Thank you. I did watch Dr Goldsteins webinair and this is what has thrown my into a panic. (In a good way I guess, since I realise how important treatment is.) I mostly thought mine was really moderate or low as most of the photographs I see are quite 'bad' in that the whiteness is well spread. This is the first time I have believed it is LS since before that all I could see was this white spot that never goes away. I'm scared to be honest. I will look at the Mona Lisa Touch. In the uk I feel doctors are not that well up on this? Not sure if I just think so. 

No I think you are right.  My GP an elderly lady actually asked to look at my condition and it was obvious from her comments that she was not sure of what she was looking for.  She is supposed to be good at dealing with skin conditions but obviously hadn't dealt with ls before.  I was fortunate that a new lady GP diagnosed the condtion.  Unfortunately she is now on maternity leave so I am back to dealing with the older GP.  I feel like I am educating her, but at least she is open to discussing things.  She is also learning about the condition so that she can treat me more effectively and I hope not misdiagnose others..  I think most of the photographs we see online are worst case scenarios and tend to scare most of us.  Good luck.  I have since found out that the Mona Lisa Touch is laser treatment that needs repeating 3 times in 6 weekly gaps and will need retreating yearly.  Expensive so I suppose we will need to be patient for the NHS to get on board with it if they ever do, or be wealthy to afford private treatment.  Still it could lead to other treatments.

Thank you so much, am looking us Advantan Fatty Ointment. May I ask if you are in the UK, as my Doctor never mentioned a 'clinic'. 
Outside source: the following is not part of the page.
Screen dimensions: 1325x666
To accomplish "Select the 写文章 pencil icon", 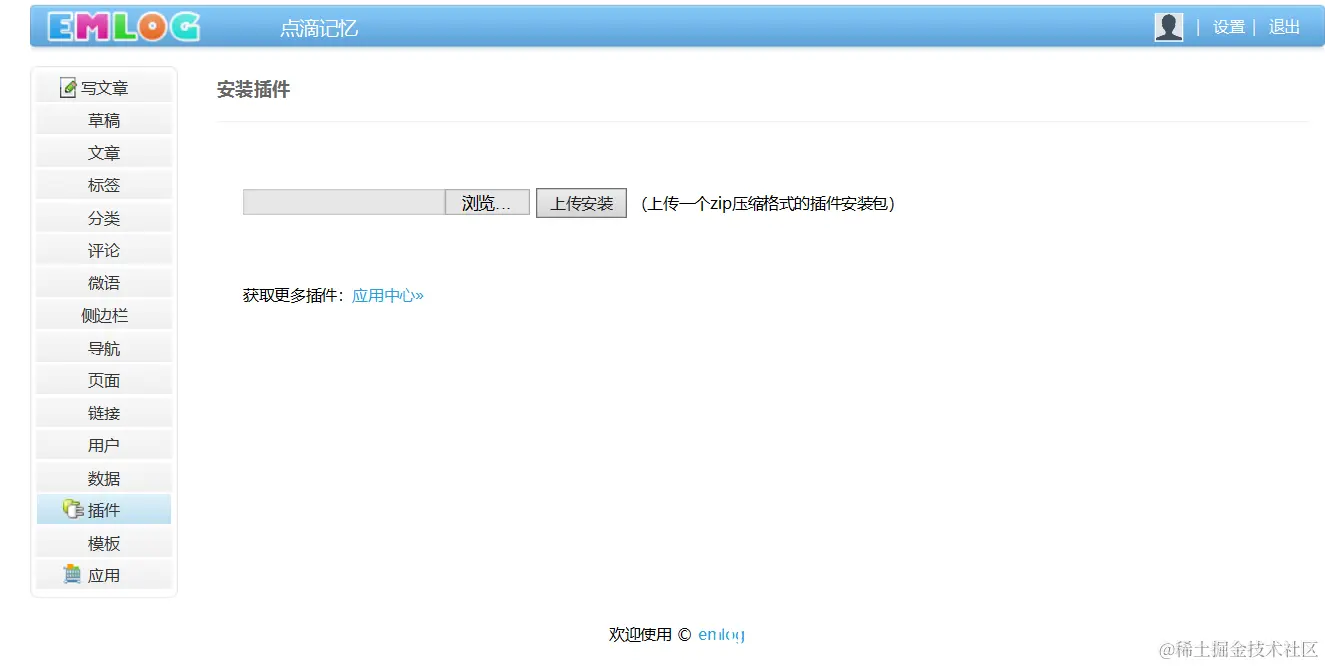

Hi callianne,  I am in UK.  I was sent to a dermatologist at a hospital who held clinics for skin conditions not just LS.  I have not heard of clinics devoted to this although at first I had a dermatologist (male) who was very keen to find out the cause of Ls and was attending meetings and seminars all over to try to find out more.  Sadly he moved away.  I have since been referred back to my GP once they thought I had the condition under control and understood how to deal with it.  I believe others in the UK  are being referred back to their GP's and I suspect this is cost cutting proceedure.

I am in Australia and attend the clinic at Mercy Hospital and see several specialists when I go. I have been going there for ten years and know I am in very professional hands. 

Hi Anne 

If you go to the top of the page and click on LS then navigate your way to the starter forum there is tons of info' on this for you. There is also a webinair by a Doctor explaining it. This might put your mind at rest. 
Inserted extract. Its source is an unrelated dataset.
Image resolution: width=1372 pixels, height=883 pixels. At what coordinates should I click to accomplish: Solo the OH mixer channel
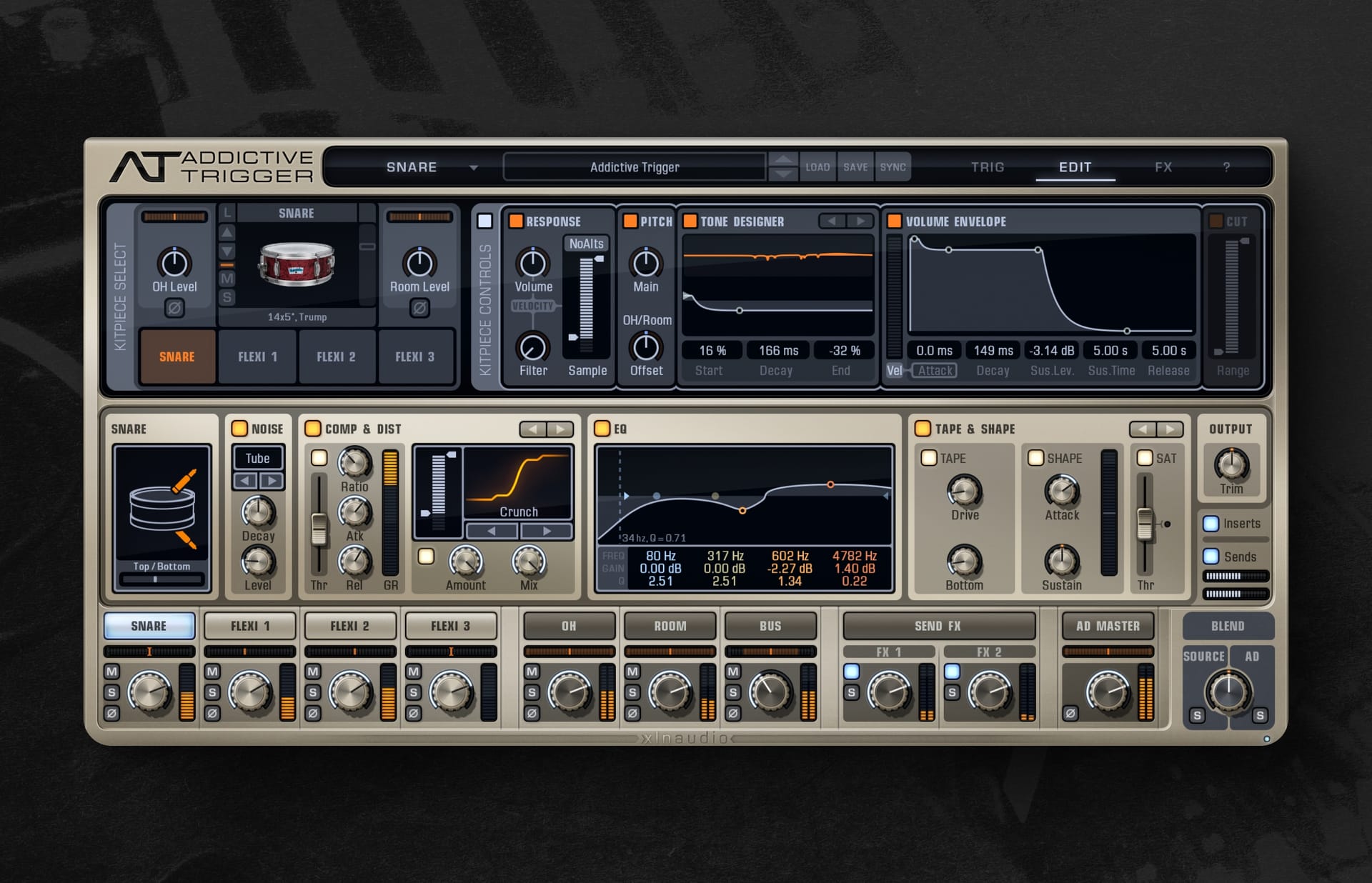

I was also scared, but more so when I did not know what was wrong with me. I was convinced it was cancer of some sort. At least with LS I know I can get my symptoms under control and that is not too scary to me. Perhaps the Gynea will just take a punch biopsy and examine you internally to make sure the diagnosis was correct. I didn't have the punch biopsy (no idea why). 
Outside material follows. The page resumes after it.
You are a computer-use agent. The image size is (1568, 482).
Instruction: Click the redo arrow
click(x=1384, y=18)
Try not to worry, I am such a worrisome person but as I said earlier this can be managed and you will find some comfort here as well as using certain ointments and lotions  to bring you physical comfort down there too. x

Thanks so much. I went and purchased Manuka, Witch Hazel and Green Tea. I just sprayed with bicarb and green tea mix and put aloe vera gel on it. The aloe I got from a plant I have here at home.(Got a bit confused on amounts to use i.e. meaning how much witch hazel or how much bicarb etc.,) Where did you get your aloe vera gel from? I saw some at the chemist it has 99%. It's hard to find a pure one it seems. May I ask which vitamins you took? Thank you so much for your answer, you have no idea how much this is helping me 

I'm the person who first advised the witch hazel & aloe vera gel.  I've used the witch hazel for years to manage my symptoms...but once I added the Aloe Vera Gel I saw even better results.  Here is what I do.  I put the witch hazel in about an 8 oz. spray bottle and spray that after bathroom visits. Then I apply about 1/4 to 1/2 teaspoon of aloe vera gel.  I use 99% to 100%...you can find it online if not locally.  At night I use about 1/4 teaspoon of Manuka honey (advised by another contributor to this site) and that has also helped.  Others recommended giving up dairy, gluten & sugar...I've gone a bit further than that...but would try that first.  Another contributor advised Vitamin A (10,000 i.u.), Vitamin D3 and Vitamin K2.  If giving up dairy I would also do a good calcium supplement and Vitamin C.  (Almond milk is quite a good replacement for dairy). My symptoms have totally abated and sensitivity has returned. I've not used steroids and refuse to do so.  I have controlled my LS with these other remedies very successfully.  Even though I'm in the best shape that I've been in years I've decided to look into a relatively new procedure called the Mona Lisa Touch. It's a painless laser treatment that is getting quite good reviews.  You may also want to look into that.  Best of luck to you.

Thank you so much for the information. I am so happy for you that you are well and much better that gives me hope. I only saw my clitoris today and was socked how white it is going. I do have hope though and I know somehow things will return to normal or at least functional. Thank you again.